Count the lines of the material below that contain the word "screenshot" and give only that number.

=-=-=-=-=

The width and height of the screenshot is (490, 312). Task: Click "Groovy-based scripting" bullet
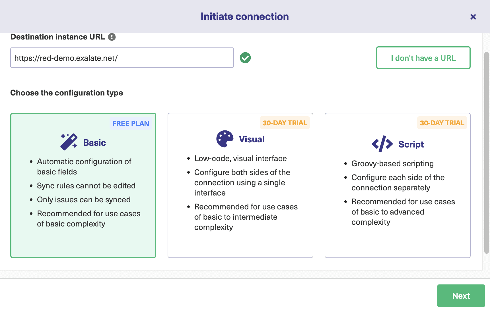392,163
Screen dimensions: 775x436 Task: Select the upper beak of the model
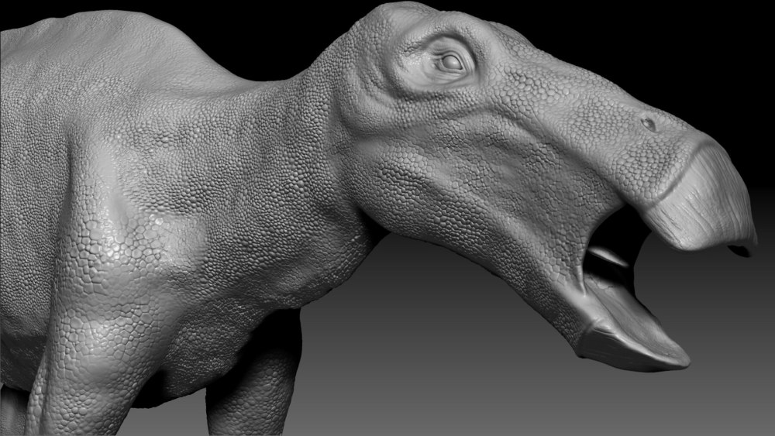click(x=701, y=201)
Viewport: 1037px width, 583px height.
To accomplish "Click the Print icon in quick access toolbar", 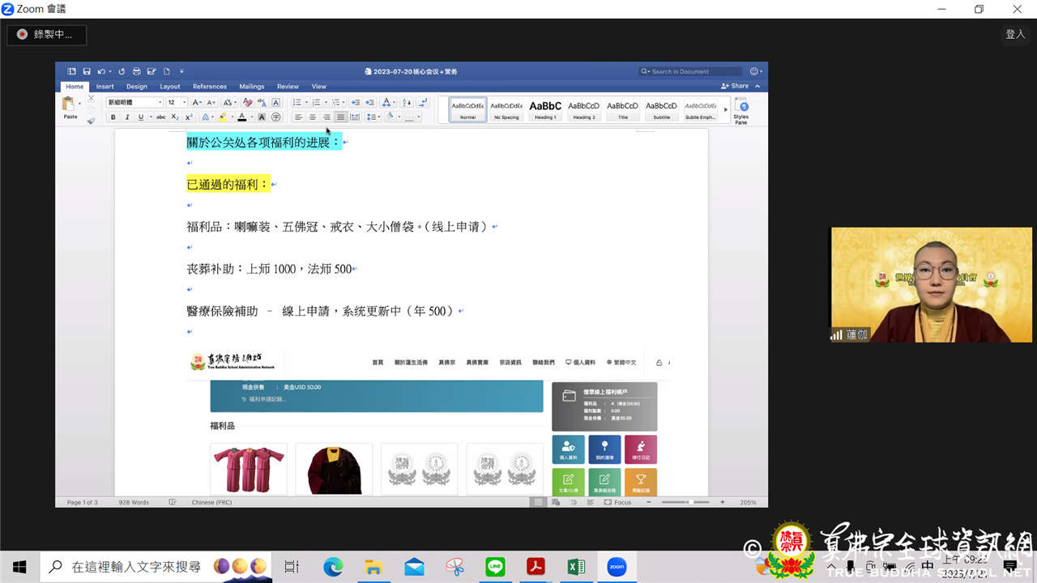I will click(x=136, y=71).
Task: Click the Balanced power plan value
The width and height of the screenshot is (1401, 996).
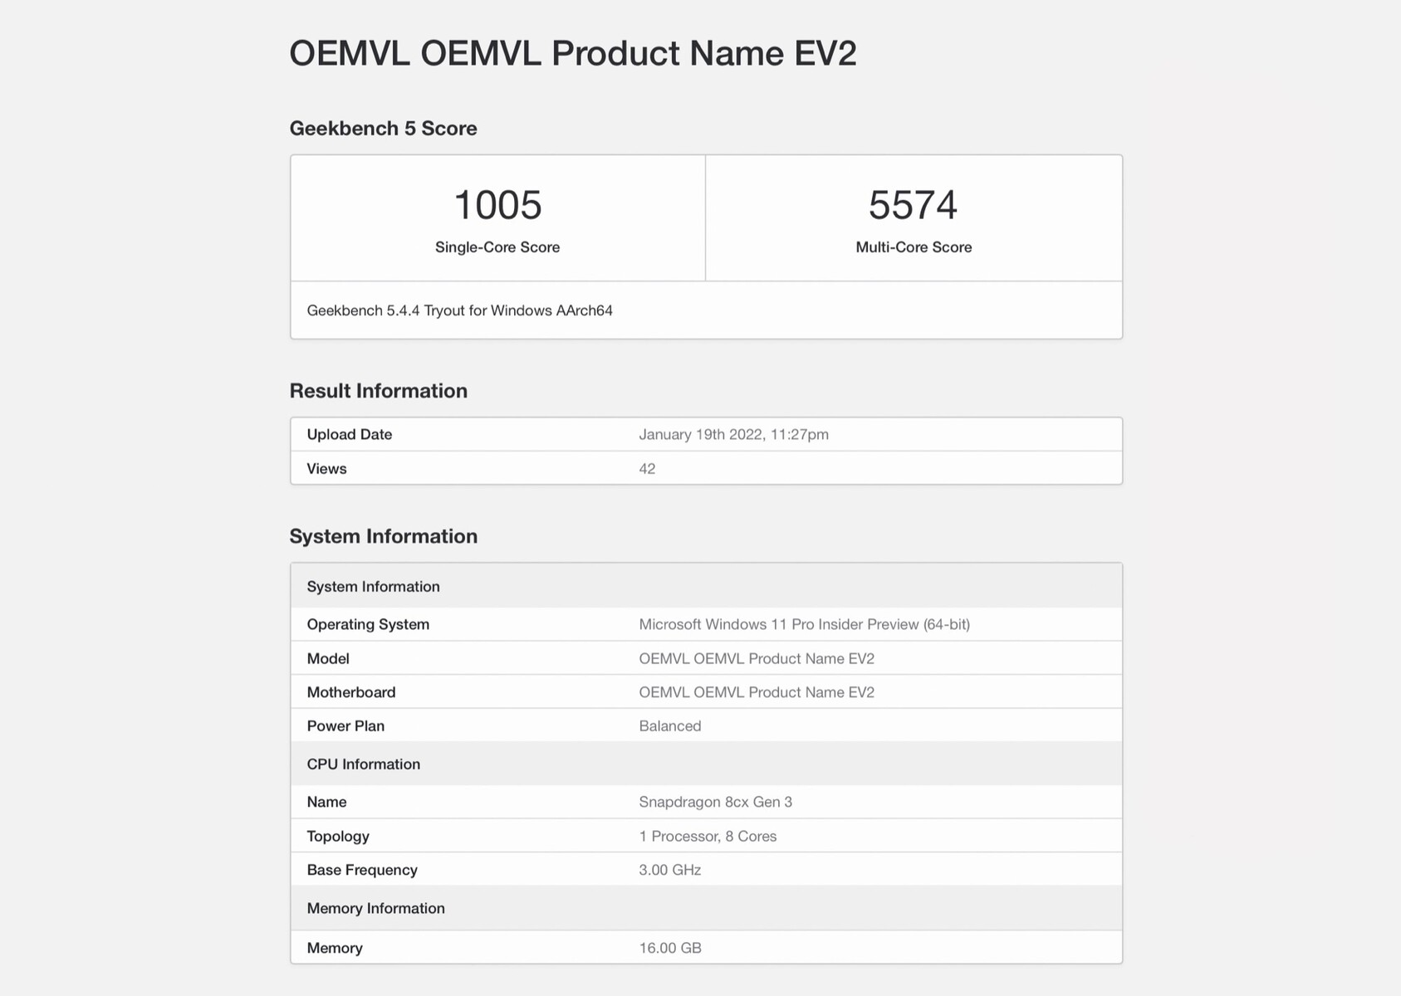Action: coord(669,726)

=-=-=-=-=

> _Correct response_:
2